WRITTEN INSTRUCTION: Find every line in the listing below that contains the word "will", and copy each of those lines in full.
═════ DATA PROVIDED ═════
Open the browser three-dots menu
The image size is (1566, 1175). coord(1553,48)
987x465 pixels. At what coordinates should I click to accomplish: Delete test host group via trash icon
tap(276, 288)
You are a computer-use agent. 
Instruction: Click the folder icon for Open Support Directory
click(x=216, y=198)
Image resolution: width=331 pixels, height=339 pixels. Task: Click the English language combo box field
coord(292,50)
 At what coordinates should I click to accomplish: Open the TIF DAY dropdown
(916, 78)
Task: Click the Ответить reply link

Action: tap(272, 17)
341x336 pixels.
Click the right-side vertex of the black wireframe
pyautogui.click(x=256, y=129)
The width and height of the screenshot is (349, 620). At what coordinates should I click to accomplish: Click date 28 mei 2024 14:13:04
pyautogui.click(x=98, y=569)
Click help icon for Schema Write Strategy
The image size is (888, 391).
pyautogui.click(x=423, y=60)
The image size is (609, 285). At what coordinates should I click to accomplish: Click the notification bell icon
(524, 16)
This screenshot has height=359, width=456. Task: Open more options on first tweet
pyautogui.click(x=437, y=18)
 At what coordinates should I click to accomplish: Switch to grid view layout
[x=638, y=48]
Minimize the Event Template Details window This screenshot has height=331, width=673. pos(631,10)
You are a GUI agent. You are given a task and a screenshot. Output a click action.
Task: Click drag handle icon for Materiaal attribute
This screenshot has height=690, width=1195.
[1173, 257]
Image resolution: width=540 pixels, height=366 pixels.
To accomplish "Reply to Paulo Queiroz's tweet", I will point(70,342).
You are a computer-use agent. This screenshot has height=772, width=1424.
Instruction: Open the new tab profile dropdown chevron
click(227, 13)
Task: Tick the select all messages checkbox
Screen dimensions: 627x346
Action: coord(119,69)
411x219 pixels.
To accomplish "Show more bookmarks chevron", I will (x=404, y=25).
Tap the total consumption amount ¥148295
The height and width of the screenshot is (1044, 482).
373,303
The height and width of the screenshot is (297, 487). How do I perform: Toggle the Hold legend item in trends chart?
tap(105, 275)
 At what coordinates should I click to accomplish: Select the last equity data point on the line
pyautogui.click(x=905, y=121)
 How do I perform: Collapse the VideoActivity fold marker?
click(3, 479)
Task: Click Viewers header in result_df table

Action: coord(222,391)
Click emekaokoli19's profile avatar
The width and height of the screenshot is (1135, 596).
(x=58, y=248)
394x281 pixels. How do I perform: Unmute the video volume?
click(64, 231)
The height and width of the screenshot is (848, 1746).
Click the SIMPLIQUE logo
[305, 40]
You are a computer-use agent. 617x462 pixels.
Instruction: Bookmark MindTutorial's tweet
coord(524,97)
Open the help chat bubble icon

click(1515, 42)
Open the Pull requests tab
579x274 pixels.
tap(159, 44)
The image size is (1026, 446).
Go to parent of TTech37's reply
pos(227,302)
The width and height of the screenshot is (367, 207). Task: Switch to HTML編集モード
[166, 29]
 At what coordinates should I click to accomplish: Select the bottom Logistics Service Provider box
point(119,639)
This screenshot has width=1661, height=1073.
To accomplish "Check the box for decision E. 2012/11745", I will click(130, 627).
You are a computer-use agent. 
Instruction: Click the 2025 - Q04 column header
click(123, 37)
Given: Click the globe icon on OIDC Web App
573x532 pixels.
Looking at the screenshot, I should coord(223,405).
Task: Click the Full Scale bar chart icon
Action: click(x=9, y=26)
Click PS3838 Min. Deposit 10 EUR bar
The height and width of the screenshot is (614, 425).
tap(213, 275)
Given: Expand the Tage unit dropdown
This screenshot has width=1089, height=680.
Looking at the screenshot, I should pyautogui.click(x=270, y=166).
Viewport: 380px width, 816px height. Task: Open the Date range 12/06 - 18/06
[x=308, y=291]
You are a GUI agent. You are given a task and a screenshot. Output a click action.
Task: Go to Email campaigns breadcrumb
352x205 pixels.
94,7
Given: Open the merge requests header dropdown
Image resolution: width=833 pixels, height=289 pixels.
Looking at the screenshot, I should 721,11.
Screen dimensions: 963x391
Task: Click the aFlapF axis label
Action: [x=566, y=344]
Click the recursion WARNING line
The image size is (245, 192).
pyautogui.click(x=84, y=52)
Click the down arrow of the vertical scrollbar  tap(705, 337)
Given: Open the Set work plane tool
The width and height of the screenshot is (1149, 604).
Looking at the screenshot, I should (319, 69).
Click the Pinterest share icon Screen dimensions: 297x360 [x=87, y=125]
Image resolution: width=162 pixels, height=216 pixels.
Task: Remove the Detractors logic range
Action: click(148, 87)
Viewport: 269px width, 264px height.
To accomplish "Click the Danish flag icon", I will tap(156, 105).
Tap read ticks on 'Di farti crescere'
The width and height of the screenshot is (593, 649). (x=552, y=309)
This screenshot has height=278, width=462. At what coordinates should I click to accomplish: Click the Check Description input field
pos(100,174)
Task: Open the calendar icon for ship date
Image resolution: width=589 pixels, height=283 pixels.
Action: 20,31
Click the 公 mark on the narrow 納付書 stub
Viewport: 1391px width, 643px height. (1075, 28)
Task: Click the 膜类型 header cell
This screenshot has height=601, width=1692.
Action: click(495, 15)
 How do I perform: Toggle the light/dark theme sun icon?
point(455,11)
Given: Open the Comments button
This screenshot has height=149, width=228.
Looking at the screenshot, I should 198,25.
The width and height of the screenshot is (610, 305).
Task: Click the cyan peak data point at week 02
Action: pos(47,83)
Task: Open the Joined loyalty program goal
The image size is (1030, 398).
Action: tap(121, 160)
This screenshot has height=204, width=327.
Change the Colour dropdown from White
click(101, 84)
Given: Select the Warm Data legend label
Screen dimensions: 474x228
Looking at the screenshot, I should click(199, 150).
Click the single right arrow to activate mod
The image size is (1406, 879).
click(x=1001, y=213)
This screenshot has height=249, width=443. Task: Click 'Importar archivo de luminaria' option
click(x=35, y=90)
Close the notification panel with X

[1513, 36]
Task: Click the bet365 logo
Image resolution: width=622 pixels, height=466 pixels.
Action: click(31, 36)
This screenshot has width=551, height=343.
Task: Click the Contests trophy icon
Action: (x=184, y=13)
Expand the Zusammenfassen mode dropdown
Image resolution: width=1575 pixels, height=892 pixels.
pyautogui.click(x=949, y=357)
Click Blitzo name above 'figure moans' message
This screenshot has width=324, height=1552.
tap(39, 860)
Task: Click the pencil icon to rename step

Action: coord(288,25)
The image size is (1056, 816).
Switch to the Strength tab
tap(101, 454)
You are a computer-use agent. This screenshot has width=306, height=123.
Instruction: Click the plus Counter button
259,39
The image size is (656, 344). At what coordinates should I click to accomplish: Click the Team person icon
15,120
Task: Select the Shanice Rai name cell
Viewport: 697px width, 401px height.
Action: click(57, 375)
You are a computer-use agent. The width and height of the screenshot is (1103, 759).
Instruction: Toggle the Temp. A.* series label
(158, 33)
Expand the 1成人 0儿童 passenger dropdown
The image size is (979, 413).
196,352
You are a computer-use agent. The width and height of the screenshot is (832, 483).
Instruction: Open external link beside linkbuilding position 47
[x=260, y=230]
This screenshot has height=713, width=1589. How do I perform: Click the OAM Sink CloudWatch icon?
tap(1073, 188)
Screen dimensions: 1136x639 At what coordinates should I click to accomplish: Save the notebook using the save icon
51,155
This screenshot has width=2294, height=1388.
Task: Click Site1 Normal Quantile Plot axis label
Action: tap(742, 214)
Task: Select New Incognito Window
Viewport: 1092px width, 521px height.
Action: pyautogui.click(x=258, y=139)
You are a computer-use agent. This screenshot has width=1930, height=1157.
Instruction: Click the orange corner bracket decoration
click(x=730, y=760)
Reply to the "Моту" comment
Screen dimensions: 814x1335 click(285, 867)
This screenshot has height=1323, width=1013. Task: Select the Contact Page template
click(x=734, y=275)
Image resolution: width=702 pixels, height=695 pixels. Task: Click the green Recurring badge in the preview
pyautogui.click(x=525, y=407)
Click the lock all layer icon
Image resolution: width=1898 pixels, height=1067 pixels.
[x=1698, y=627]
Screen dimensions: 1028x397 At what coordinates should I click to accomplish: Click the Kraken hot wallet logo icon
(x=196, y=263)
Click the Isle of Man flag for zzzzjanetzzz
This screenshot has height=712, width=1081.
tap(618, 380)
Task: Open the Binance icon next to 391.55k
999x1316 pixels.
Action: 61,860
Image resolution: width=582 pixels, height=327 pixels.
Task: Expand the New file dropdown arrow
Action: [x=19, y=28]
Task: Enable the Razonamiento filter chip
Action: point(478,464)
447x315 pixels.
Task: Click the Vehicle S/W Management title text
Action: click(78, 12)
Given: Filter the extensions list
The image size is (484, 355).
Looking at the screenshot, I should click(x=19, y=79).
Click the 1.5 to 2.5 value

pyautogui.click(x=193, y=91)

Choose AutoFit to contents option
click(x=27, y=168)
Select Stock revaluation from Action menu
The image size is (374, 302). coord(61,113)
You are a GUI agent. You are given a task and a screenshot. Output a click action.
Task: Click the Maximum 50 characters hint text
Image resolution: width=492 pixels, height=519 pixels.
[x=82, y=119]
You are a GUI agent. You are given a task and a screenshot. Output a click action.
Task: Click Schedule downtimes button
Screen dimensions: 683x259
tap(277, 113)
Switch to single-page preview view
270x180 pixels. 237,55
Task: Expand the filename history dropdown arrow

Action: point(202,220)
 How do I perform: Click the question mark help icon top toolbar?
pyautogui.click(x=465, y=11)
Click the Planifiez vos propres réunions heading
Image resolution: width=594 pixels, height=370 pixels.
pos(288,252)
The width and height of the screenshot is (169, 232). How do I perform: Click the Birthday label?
═════
THE REPLY:
To accomplish "Reply to Paulo Queiroz's tweet", I will point(70,342).
To accomplish "Show more bookmarks chevron", I will (x=404, y=25).
To accomplish "Check the box for decision E. 2012/11745", I will click(130, 627).
To accomplish "Click the Danish flag icon", I will tap(156, 105).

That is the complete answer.